Also of note is the fact that there are glaring differences as to the alleged signature of Bustria on the Deed of Sale
and as it otherwise appears on the judicial record. Bustria's signature in the 1981 Compromise Agreement is
noticeably shaky which is not surprising, considering that it was subscribed when Bustria was eighty-nine (89) years
old. However, Bustria's signature on the Deed of Sale, which if genuine was affixed when he was already ninety-
three (93) years old, is remarkably steady in its strokes. There are also other evident differences between Bustria's
signature on the Deed of Sale and on other documents on the record.

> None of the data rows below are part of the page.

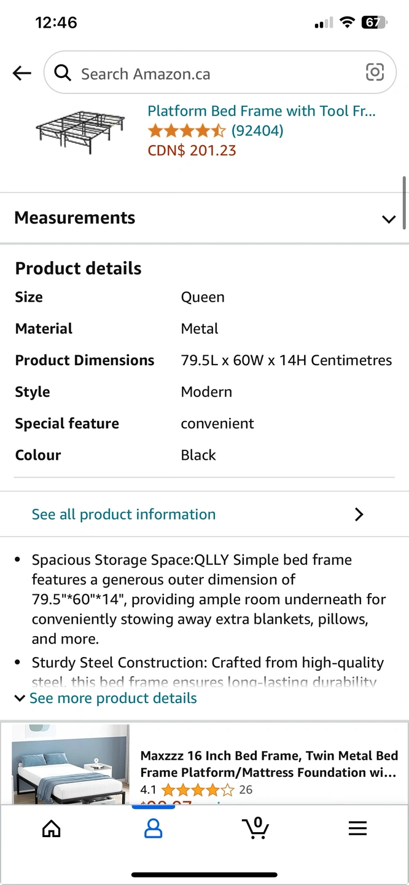Open See all product information

pyautogui.click(x=124, y=514)
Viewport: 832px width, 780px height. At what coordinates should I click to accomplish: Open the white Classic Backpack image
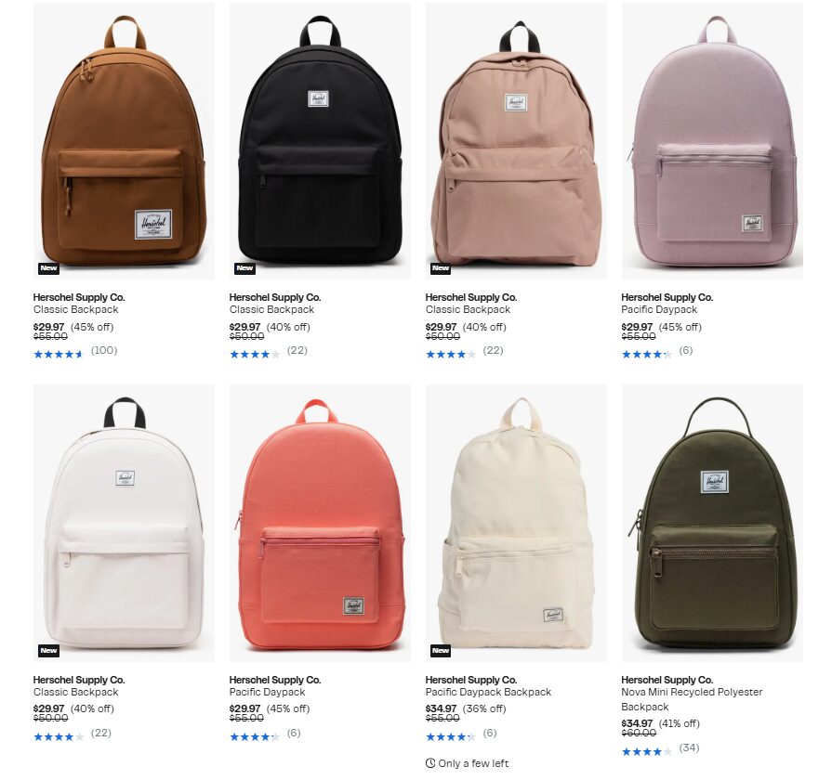[124, 523]

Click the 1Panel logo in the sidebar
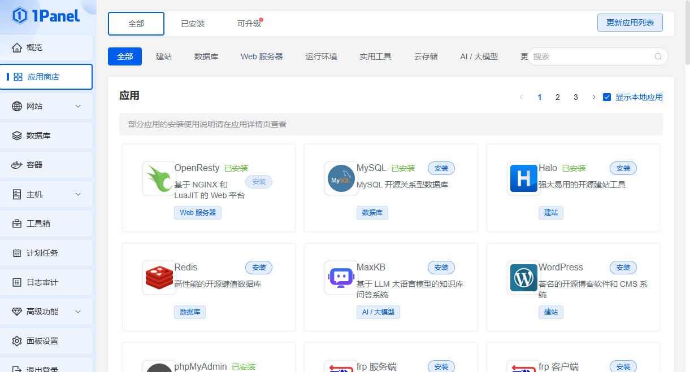click(46, 16)
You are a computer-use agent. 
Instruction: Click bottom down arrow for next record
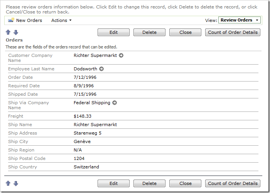(x=16, y=184)
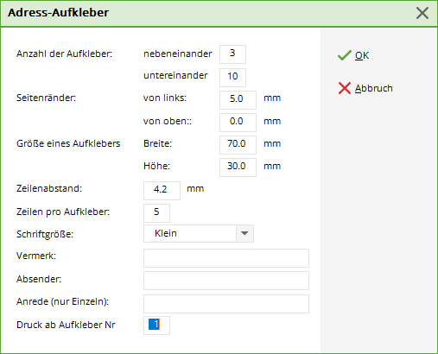The height and width of the screenshot is (354, 438).
Task: Open the Schriftgröße dropdown arrow
Action: 244,233
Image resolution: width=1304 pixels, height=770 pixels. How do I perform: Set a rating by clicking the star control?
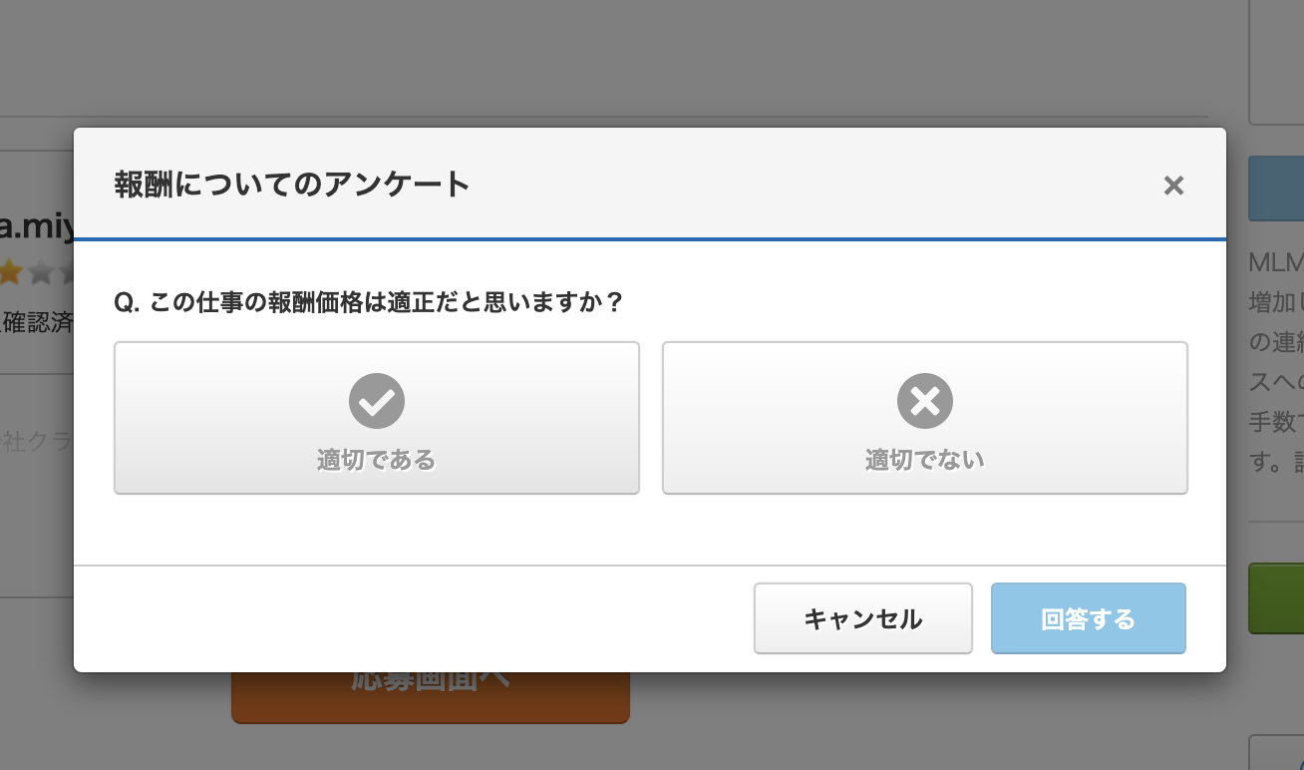38,271
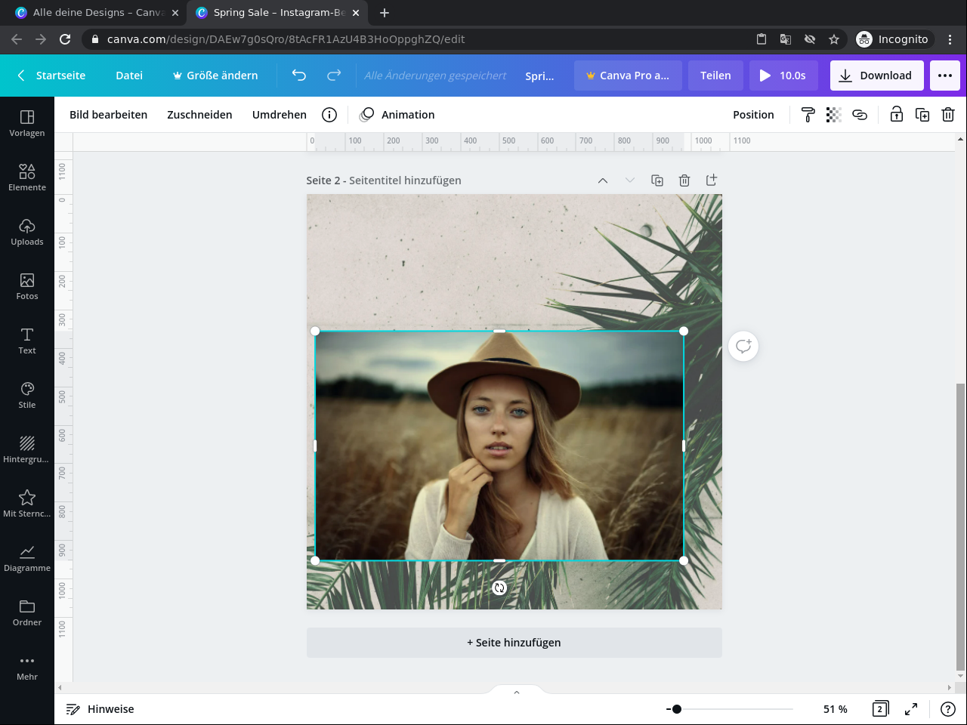The height and width of the screenshot is (725, 967).
Task: Open the Elemente sidebar panel
Action: pos(27,177)
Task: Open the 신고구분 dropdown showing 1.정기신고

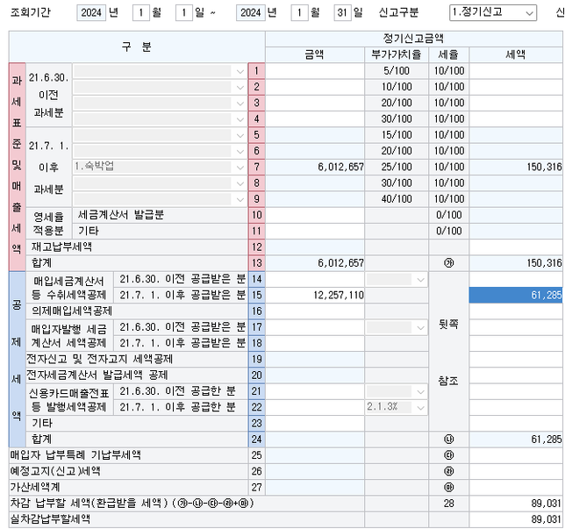Action: point(491,13)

Admittedly, these doubts cast above arise in chief from an appreciation of circumstantial evidence. These have to be
weighed against the findings of the Court of Appeals that the fact that Bustria signed the Deed of Sale was
established by the respective testimonies of witnesses De Francia and Judge Cario. In its own appreciation of
these testimonies, the RTC alluded to notable inconsistencies in their testimonies. As a final measure of analysis,
the Court shall now examine whether the appellate court was in error in reversing the conclusion of the RTC on
these testimonies.
The inconsistencies cited by the RTC were that De Francia testified that Judge Cario himself prepared and typed
the Deed of Sale in his office, where the document was signed,
47
while Judge Cario testified that he did not type
the Deed of Sale since it was already prepared when the parties arrived at his office for the signing.
48
On this point,
the Court of Appeals stated with utter nonchalance that a perusal of the record revealed no material or substantial
inconsistencies between the testimonies of Judge Cario and De Francia.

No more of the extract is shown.